YOUR GOAL – Repeat the material below, switching every "computer-use agent" to "desktop agent" and leaving everything else the same.

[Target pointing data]

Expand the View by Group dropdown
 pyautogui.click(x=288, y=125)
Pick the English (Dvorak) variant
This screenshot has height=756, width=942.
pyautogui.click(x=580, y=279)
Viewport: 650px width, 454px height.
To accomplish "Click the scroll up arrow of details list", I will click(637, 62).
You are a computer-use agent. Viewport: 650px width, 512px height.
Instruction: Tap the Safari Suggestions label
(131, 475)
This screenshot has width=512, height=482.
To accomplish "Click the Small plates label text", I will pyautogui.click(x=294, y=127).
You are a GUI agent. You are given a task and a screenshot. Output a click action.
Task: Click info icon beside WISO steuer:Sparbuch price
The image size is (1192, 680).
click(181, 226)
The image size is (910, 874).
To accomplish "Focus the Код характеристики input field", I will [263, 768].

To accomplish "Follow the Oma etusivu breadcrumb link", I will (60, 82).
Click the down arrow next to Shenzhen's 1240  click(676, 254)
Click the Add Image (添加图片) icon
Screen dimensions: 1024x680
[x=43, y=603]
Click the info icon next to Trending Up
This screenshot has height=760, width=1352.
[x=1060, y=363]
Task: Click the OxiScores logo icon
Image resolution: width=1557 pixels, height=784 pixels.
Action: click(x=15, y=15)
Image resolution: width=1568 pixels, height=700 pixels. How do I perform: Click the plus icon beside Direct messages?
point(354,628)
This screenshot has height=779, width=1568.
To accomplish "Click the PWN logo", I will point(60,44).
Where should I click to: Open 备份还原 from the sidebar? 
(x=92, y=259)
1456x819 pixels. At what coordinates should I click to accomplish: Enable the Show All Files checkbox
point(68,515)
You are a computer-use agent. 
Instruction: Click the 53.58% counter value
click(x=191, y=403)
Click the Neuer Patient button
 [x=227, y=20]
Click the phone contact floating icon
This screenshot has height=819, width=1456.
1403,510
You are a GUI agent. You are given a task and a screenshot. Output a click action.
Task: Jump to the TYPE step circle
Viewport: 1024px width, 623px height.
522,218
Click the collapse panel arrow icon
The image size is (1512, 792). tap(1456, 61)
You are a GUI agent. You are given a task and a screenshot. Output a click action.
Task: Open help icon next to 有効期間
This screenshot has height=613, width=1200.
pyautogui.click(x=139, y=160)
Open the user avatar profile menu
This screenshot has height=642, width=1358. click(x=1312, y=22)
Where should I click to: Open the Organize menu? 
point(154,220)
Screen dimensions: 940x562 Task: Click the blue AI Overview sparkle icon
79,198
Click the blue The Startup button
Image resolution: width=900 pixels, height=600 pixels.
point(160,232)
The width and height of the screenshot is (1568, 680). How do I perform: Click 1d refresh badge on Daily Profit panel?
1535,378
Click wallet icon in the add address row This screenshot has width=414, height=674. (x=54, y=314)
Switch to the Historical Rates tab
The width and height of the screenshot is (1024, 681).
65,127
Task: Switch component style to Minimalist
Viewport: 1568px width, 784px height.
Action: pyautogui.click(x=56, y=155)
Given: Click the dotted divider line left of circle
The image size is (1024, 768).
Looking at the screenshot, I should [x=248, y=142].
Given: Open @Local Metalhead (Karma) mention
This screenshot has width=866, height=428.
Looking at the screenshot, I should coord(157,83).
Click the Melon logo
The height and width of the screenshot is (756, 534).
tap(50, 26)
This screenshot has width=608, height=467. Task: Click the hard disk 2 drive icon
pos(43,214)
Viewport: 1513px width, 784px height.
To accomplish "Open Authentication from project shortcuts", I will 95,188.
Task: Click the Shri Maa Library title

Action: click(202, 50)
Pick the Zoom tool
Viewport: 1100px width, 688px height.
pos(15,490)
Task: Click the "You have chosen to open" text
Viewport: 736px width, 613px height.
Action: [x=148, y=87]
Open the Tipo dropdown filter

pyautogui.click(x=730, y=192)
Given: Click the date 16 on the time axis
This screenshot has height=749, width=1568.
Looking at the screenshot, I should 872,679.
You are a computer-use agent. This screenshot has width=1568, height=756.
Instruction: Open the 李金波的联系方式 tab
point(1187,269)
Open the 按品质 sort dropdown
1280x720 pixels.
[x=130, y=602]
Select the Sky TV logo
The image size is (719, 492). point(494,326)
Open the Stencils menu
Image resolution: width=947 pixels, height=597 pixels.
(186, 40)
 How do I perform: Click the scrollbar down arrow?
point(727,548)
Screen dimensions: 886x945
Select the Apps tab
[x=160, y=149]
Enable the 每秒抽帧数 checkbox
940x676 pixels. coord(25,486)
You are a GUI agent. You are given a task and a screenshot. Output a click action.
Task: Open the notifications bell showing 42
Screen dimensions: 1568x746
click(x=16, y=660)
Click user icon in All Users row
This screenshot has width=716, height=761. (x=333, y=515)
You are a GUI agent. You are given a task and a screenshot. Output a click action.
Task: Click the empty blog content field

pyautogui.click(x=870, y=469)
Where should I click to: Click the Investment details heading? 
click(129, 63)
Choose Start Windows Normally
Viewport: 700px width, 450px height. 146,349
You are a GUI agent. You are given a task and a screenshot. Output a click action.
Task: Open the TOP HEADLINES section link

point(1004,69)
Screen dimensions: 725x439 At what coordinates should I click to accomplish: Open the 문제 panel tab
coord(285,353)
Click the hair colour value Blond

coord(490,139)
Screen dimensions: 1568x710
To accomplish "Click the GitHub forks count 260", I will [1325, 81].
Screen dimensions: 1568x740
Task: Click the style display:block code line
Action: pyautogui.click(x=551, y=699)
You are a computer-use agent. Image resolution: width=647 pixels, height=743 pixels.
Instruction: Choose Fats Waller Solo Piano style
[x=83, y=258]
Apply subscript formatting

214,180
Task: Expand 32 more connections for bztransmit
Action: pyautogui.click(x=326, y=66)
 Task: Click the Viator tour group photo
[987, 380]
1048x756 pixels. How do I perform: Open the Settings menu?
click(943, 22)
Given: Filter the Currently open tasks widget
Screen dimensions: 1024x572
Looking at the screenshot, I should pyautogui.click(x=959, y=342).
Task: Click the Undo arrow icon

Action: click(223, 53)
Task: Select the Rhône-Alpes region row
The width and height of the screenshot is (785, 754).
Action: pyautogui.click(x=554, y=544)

FINISHED EXERCISE –
Expand the View by Group dropdown
 pyautogui.click(x=288, y=125)
Pick the English (Dvorak) variant
This screenshot has height=756, width=942.
pyautogui.click(x=580, y=279)
Viewport: 650px width, 454px height.
To accomplish "Click the scroll up arrow of details list", I will click(637, 62).
You are a desktop agent. Viewport: 650px width, 512px height.
Instruction: Tap the Safari Suggestions label
(131, 475)
This screenshot has width=512, height=482.
To accomplish "Click the Small plates label text", I will pyautogui.click(x=294, y=127).
You are a GUI agent. You are given a task and a screenshot. Output a click action.
Task: Click info icon beside WISO steuer:Sparbuch price
The image size is (1192, 680).
click(181, 226)
The image size is (910, 874).
To accomplish "Focus the Код характеристики input field", I will [263, 768].

To accomplish "Follow the Oma etusivu breadcrumb link", I will (60, 82).
Click the down arrow next to Shenzhen's 1240  click(676, 254)
Click the Add Image (添加图片) icon
Screen dimensions: 1024x680
[x=43, y=603]
Click the info icon next to Trending Up
This screenshot has height=760, width=1352.
[x=1060, y=363]
Task: Click the OxiScores logo icon
Image resolution: width=1557 pixels, height=784 pixels.
Action: click(x=15, y=15)
Image resolution: width=1568 pixels, height=700 pixels. How do I perform: Click the plus icon beside Direct messages?
point(354,628)
This screenshot has height=779, width=1568.
To accomplish "Click the PWN logo", I will point(60,44).
Where should I click to: Open 备份还原 from the sidebar? 
(x=92, y=259)
1456x819 pixels. At what coordinates should I click to accomplish: Enable the Show All Files checkbox
point(68,515)
You are a desktop agent. 
Instruction: Click the 53.58% counter value
click(x=191, y=403)
Click the Neuer Patient button
 [x=227, y=20]
Click the phone contact floating icon
This screenshot has height=819, width=1456.
1403,510
You are a GUI agent. You are given a task and a screenshot. Output a click action.
Task: Jump to the TYPE step circle
Viewport: 1024px width, 623px height.
522,218
Click the collapse panel arrow icon
The image size is (1512, 792). tap(1456, 61)
You are a GUI agent. You are given a task and a screenshot. Output a click action.
Task: Open help icon next to 有効期間
This screenshot has height=613, width=1200.
pyautogui.click(x=139, y=160)
Open the user avatar profile menu
This screenshot has height=642, width=1358. click(x=1312, y=22)
Where should I click to: Open the Organize menu? 
point(154,220)
Screen dimensions: 940x562 Task: Click the blue AI Overview sparkle icon
79,198
Click the blue The Startup button
Image resolution: width=900 pixels, height=600 pixels.
point(160,232)
The width and height of the screenshot is (1568, 680). How do I perform: Click 1d refresh badge on Daily Profit panel?
1535,378
Click wallet icon in the add address row This screenshot has width=414, height=674. (x=54, y=314)
Switch to the Historical Rates tab
The width and height of the screenshot is (1024, 681).
65,127
Task: Switch component style to Minimalist
Viewport: 1568px width, 784px height.
Action: pyautogui.click(x=56, y=155)
Given: Click the dotted divider line left of circle
The image size is (1024, 768).
Looking at the screenshot, I should [x=248, y=142].
Given: Open @Local Metalhead (Karma) mention
This screenshot has width=866, height=428.
Looking at the screenshot, I should coord(157,83).
Click the Melon logo
The height and width of the screenshot is (756, 534).
tap(50, 26)
This screenshot has width=608, height=467. Task: Click the hard disk 2 drive icon
pos(43,214)
Viewport: 1513px width, 784px height.
To accomplish "Open Authentication from project shortcuts", I will 95,188.
Task: Click the Shri Maa Library title

Action: click(202, 50)
Pick the Zoom tool
Viewport: 1100px width, 688px height.
pos(15,490)
Task: Click the "You have chosen to open" text
Viewport: 736px width, 613px height.
Action: [x=148, y=87]
Open the Tipo dropdown filter

pyautogui.click(x=730, y=192)
Given: Click the date 16 on the time axis
This screenshot has height=749, width=1568.
Looking at the screenshot, I should 872,679.
You are a desktop agent. This screenshot has width=1568, height=756.
Instruction: Open the 李金波的联系方式 tab
point(1187,269)
Open the 按品质 sort dropdown
1280x720 pixels.
[x=130, y=602]
Select the Sky TV logo
The image size is (719, 492). point(494,326)
Open the Stencils menu
Image resolution: width=947 pixels, height=597 pixels.
(186, 40)
 How do I perform: Click the scrollbar down arrow?
point(727,548)
Screen dimensions: 886x945
Select the Apps tab
[x=160, y=149]
Enable the 每秒抽帧数 checkbox
940x676 pixels. coord(25,486)
You are a GUI agent. You are given a task and a screenshot. Output a click action.
Task: Open the notifications bell showing 42
Screen dimensions: 1568x746
click(x=16, y=660)
Click user icon in All Users row
This screenshot has width=716, height=761. (x=333, y=515)
You are a GUI agent. You are given a task and a screenshot. Output a click action.
Task: Click the empty blog content field

pyautogui.click(x=870, y=469)
Where should I click to: Click the Investment details heading? 
click(129, 63)
Choose Start Windows Normally
Viewport: 700px width, 450px height. 146,349
You are a GUI agent. You are given a task and a screenshot. Output a click action.
Task: Open the TOP HEADLINES section link

point(1004,69)
Screen dimensions: 725x439 At what coordinates should I click to accomplish: Open the 문제 panel tab
coord(285,353)
Click the hair colour value Blond

coord(490,139)
Screen dimensions: 1568x710
To accomplish "Click the GitHub forks count 260", I will [1325, 81].
Screen dimensions: 1568x740
Task: Click the style display:block code line
Action: pyautogui.click(x=551, y=699)
You are a desktop agent. Image resolution: width=647 pixels, height=743 pixels.
Instruction: Choose Fats Waller Solo Piano style
[x=83, y=258]
Apply subscript formatting

214,180
Task: Expand 32 more connections for bztransmit
Action: pyautogui.click(x=326, y=66)
 Task: Click the Viator tour group photo
[987, 380]
1048x756 pixels. How do I perform: Open the Settings menu?
click(943, 22)
Given: Filter the Currently open tasks widget
Screen dimensions: 1024x572
Looking at the screenshot, I should pyautogui.click(x=959, y=342).
Task: Click the Undo arrow icon

Action: click(223, 53)
Task: Select the Rhône-Alpes region row
The width and height of the screenshot is (785, 754).
Action: pyautogui.click(x=554, y=544)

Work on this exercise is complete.